Chinese Christian Herald Crusades UK

青年園地︰Why Can’t They Just See That I’m Right

Wynne Chong

 

 

How many times have you asked yourself that question? A thought like that would most likely come after an argument where you and the other person were not able to agree with each other.

 

 

 

 

If there is one universal thing most of us as human want to be, that is to be right. Most of us would not like to admit to that seemingly egotistical statement. However, think about all the times you have had arguments or unhappy conversations with family and friends where you left feeling like the other person just does not get it. How many times have you secretly thought, “Why can’t they just see that they are wrong and I am right?”

 

 

Apart from very foundational ethical matters that should not be compromised on, most issues people disagree on are down to a difference in opinion. These disagreements can range from very simple menial issues to major life-changing ones.

 

 

It can be the old married couple, “I told you to take the trash out. Why am I always the one doing the chores around here?” It can be the concerned mother talking to her teenage daughter before prom night, “I told you not to get that dress. Why can’t you just pick something that looks a little more decent?” It can sometimes sound more serious, “I told you to pick that university course. You wouldn’t be struggling to find a job now if you had listened!” or “I told you not to buy that house. Look at the debt you got us into!”

 

 

“I told you……” Any statement that starts like that just sounds more accusatory and causes the person on the receiving end to shut off.
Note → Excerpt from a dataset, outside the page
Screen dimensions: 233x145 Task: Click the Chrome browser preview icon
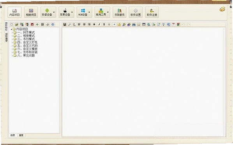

If we were to be honest with ourselves, we think we are the right ones most of the time! If only they had listened to us, all of this trouble could have been avoided. Why can’t they just see that we care and just want the best for them? We are so confident about how right we are about the issue, we forget that there is a living, breathing person in front of us.

 

 

Let’s look at things from the opposite perspective. When someone tells you that you should have done things the “right” way, i.e. their way, how does that make you feel? Most of us would go on the defensive because we feel threatened by this unwelcomed criticism. We automatically view that person through an antagonistic lens. Even if the person is a close family or friend whom you are confident is looking out for you and wants the best for you, it does not make it less hurtful.

 

 

The truth of the matter is, the driving force in any healthy relationship, be it platonic, familial or romantic, should be love and compassion. This certainly does not mean we are to sit back and allow our loved ones to make poor decisions. In the book of Ephesians in the Bible, we are encouraged to “be completely humble and gentle; be patient, bearing with one another in love”. It also encourages us to “speak the truth in love”. What words to live by! We are called to be truthful, but in a manner that reflects the love and compassion we have for the person. It is extremely important to pick the right moment for giving advice. When someone is under intense stress, he or she is usually not able to process or act upon advice in a rational way. Most people also do not need to hear their mistakes or the consequences. repeated back to them. They are usually fully aware and just need a listening ear and helping hand in dire times.

 

 

Whilst this is a season for making New Year Resolutions, let’s make a conscious effort to build on our relationships with loved ones. The hallmark of a matured relationship is when we realise it is not worth losing people for the sake of winning an argument. So the next time you feel like you are right in an argument, pause and ask yourself these 3 questions.

 

 

1. Am I saying things that reflect I love and care?
2. Is this the right time to give them advice?
3. Is it helpful reminding them of their mistakes if they are already well aware?

 

 

Love and compassion should always come first!